**Work required**
Return all of the material exactly; no line may be dropped.

□ □ □ □ □ □ □

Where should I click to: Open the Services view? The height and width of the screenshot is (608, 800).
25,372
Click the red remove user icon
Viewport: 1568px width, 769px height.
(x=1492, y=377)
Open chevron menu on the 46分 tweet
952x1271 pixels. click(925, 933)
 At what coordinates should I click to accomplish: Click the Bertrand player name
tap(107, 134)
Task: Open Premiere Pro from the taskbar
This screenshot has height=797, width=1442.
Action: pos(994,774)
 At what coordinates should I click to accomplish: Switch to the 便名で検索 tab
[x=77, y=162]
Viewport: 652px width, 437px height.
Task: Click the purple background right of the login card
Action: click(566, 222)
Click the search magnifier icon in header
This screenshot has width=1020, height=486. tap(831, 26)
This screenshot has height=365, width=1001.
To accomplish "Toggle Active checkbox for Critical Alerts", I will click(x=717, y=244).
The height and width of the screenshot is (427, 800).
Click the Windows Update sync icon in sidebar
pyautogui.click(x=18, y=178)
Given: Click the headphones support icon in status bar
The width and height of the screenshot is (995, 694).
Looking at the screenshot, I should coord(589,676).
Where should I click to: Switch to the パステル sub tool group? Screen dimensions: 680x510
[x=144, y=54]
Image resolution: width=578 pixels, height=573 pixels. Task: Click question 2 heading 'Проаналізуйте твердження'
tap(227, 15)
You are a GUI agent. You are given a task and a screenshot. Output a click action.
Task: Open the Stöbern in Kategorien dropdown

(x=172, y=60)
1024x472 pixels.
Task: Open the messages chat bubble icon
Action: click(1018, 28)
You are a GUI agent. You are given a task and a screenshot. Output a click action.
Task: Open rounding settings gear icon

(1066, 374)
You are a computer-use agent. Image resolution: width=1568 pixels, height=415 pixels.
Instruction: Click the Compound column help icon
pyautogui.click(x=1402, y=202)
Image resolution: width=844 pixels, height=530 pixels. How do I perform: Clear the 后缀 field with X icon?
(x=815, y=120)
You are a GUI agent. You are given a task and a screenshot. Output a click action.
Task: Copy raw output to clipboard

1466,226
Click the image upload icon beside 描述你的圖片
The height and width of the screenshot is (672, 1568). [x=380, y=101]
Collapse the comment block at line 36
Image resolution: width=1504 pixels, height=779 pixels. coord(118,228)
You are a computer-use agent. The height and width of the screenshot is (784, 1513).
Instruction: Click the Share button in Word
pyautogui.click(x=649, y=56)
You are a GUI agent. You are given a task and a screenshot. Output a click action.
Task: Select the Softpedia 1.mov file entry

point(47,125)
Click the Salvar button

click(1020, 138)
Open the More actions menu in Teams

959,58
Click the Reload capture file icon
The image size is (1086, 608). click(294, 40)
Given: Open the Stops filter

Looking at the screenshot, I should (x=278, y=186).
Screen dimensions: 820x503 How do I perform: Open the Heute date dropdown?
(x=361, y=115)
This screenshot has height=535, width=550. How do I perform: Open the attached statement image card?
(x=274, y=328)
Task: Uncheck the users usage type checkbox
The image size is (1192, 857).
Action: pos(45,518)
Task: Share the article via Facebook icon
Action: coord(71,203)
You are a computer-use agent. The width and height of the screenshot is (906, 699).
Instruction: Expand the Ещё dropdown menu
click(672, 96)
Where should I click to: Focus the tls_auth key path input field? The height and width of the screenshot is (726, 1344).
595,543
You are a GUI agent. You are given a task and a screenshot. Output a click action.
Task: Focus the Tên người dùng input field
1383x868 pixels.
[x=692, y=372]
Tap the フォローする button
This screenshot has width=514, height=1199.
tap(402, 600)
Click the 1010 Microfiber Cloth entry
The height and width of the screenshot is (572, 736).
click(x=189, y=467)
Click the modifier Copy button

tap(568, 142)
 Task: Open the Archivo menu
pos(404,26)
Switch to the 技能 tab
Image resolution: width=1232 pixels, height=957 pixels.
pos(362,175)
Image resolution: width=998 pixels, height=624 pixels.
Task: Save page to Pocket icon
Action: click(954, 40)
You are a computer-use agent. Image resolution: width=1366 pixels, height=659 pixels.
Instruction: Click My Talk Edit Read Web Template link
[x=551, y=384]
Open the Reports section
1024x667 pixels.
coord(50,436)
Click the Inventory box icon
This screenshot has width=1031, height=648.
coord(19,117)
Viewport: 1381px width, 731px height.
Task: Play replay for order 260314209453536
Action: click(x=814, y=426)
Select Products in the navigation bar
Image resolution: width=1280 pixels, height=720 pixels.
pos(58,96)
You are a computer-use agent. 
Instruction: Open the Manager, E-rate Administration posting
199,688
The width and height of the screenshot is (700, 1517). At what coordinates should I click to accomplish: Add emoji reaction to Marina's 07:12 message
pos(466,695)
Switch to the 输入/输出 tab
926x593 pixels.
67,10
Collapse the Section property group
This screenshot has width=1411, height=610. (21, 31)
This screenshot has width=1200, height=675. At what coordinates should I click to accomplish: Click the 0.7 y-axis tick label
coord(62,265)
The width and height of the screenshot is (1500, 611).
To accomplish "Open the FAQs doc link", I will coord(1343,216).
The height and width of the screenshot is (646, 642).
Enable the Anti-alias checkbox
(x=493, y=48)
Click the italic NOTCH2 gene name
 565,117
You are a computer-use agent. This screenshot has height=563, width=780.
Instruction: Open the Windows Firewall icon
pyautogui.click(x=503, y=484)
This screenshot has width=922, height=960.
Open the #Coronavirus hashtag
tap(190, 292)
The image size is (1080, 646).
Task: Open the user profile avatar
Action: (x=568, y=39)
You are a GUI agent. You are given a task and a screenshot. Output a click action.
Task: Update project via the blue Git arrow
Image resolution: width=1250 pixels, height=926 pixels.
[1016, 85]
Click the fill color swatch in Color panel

□ □ □ □ □ □ □

**Answer for the task**
Where should I click to: Open the Services view? The height and width of the screenshot is (608, 800).
25,372
Click the red remove user icon
Viewport: 1568px width, 769px height.
(x=1492, y=377)
Open chevron menu on the 46分 tweet
952x1271 pixels. click(925, 933)
 At what coordinates should I click to accomplish: Click the Bertrand player name
tap(107, 134)
Task: Open Premiere Pro from the taskbar
This screenshot has height=797, width=1442.
Action: pos(994,774)
 At what coordinates should I click to accomplish: Switch to the 便名で検索 tab
[x=77, y=162]
Viewport: 652px width, 437px height.
Task: Click the purple background right of the login card
Action: click(566, 222)
Click the search magnifier icon in header
This screenshot has width=1020, height=486. tap(831, 26)
This screenshot has height=365, width=1001.
To accomplish "Toggle Active checkbox for Critical Alerts", I will click(x=717, y=244).
The height and width of the screenshot is (427, 800).
Click the Windows Update sync icon in sidebar
pyautogui.click(x=18, y=178)
Given: Click the headphones support icon in status bar
The width and height of the screenshot is (995, 694).
Looking at the screenshot, I should coord(589,676).
Where should I click to: Switch to the パステル sub tool group? Screen dimensions: 680x510
[x=144, y=54]
Image resolution: width=578 pixels, height=573 pixels. Task: Click question 2 heading 'Проаналізуйте твердження'
tap(227, 15)
You are a GUI agent. You are given a task and a screenshot. Output a click action.
Task: Open the Stöbern in Kategorien dropdown

(x=172, y=60)
1024x472 pixels.
Task: Open the messages chat bubble icon
Action: click(1018, 28)
You are a GUI agent. You are given a task and a screenshot. Output a click action.
Task: Open rounding settings gear icon

(1066, 374)
You are a computer-use agent. Image resolution: width=1568 pixels, height=415 pixels.
Instruction: Click the Compound column help icon
pyautogui.click(x=1402, y=202)
Image resolution: width=844 pixels, height=530 pixels. How do I perform: Clear the 后缀 field with X icon?
(x=815, y=120)
You are a GUI agent. You are given a task and a screenshot. Output a click action.
Task: Copy raw output to clipboard

1466,226
Click the image upload icon beside 描述你的圖片
The height and width of the screenshot is (672, 1568). [x=380, y=101]
Collapse the comment block at line 36
Image resolution: width=1504 pixels, height=779 pixels. coord(118,228)
You are a computer-use agent. The height and width of the screenshot is (784, 1513).
Instruction: Click the Share button in Word
pyautogui.click(x=649, y=56)
You are a GUI agent. You are given a task and a screenshot. Output a click action.
Task: Select the Softpedia 1.mov file entry

point(47,125)
Click the Salvar button

click(1020, 138)
Open the More actions menu in Teams

959,58
Click the Reload capture file icon
The image size is (1086, 608). click(294, 40)
Given: Open the Stops filter

Looking at the screenshot, I should (x=278, y=186).
Screen dimensions: 820x503 How do I perform: Open the Heute date dropdown?
(x=361, y=115)
This screenshot has height=535, width=550. How do I perform: Open the attached statement image card?
(x=274, y=328)
Task: Uncheck the users usage type checkbox
The image size is (1192, 857).
Action: pos(45,518)
Task: Share the article via Facebook icon
Action: coord(71,203)
You are a computer-use agent. The width and height of the screenshot is (906, 699).
Instruction: Expand the Ещё dropdown menu
click(672, 96)
Where should I click to: Focus the tls_auth key path input field? The height and width of the screenshot is (726, 1344).
595,543
You are a GUI agent. You are given a task and a screenshot. Output a click action.
Task: Focus the Tên người dùng input field
1383x868 pixels.
[x=692, y=372]
Tap the フォローする button
This screenshot has width=514, height=1199.
tap(402, 600)
Click the 1010 Microfiber Cloth entry
The height and width of the screenshot is (572, 736).
click(x=189, y=467)
Click the modifier Copy button

tap(568, 142)
 Task: Open the Archivo menu
pos(404,26)
Switch to the 技能 tab
Image resolution: width=1232 pixels, height=957 pixels.
pos(362,175)
Image resolution: width=998 pixels, height=624 pixels.
Task: Save page to Pocket icon
Action: click(954, 40)
You are a computer-use agent. Image resolution: width=1366 pixels, height=659 pixels.
Instruction: Click My Talk Edit Read Web Template link
[x=551, y=384]
Open the Reports section
1024x667 pixels.
coord(50,436)
Click the Inventory box icon
This screenshot has width=1031, height=648.
coord(19,117)
Viewport: 1381px width, 731px height.
Task: Play replay for order 260314209453536
Action: click(x=814, y=426)
Select Products in the navigation bar
Image resolution: width=1280 pixels, height=720 pixels.
pos(58,96)
You are a computer-use agent. 
Instruction: Open the Manager, E-rate Administration posting
199,688
The width and height of the screenshot is (700, 1517). At what coordinates should I click to accomplish: Add emoji reaction to Marina's 07:12 message
pos(466,695)
Switch to the 输入/输出 tab
926x593 pixels.
67,10
Collapse the Section property group
This screenshot has width=1411, height=610. (21, 31)
This screenshot has width=1200, height=675. At what coordinates should I click to accomplish: Click the 0.7 y-axis tick label
coord(62,265)
The width and height of the screenshot is (1500, 611).
To accomplish "Open the FAQs doc link", I will coord(1343,216).
The height and width of the screenshot is (646, 642).
Enable the Anti-alias checkbox
(x=493, y=48)
Click the italic NOTCH2 gene name
 565,117
You are a computer-use agent. This screenshot has height=563, width=780.
Instruction: Open the Windows Firewall icon
pyautogui.click(x=503, y=484)
This screenshot has width=922, height=960.
Open the #Coronavirus hashtag
tap(190, 292)
The image size is (1080, 646).
Task: Open the user profile avatar
Action: (x=568, y=39)
You are a GUI agent. You are given a task and a screenshot. Output a click action.
Task: Update project via the blue Git arrow
Image resolution: width=1250 pixels, height=926 pixels.
[1016, 85]
Click the fill color swatch in Color panel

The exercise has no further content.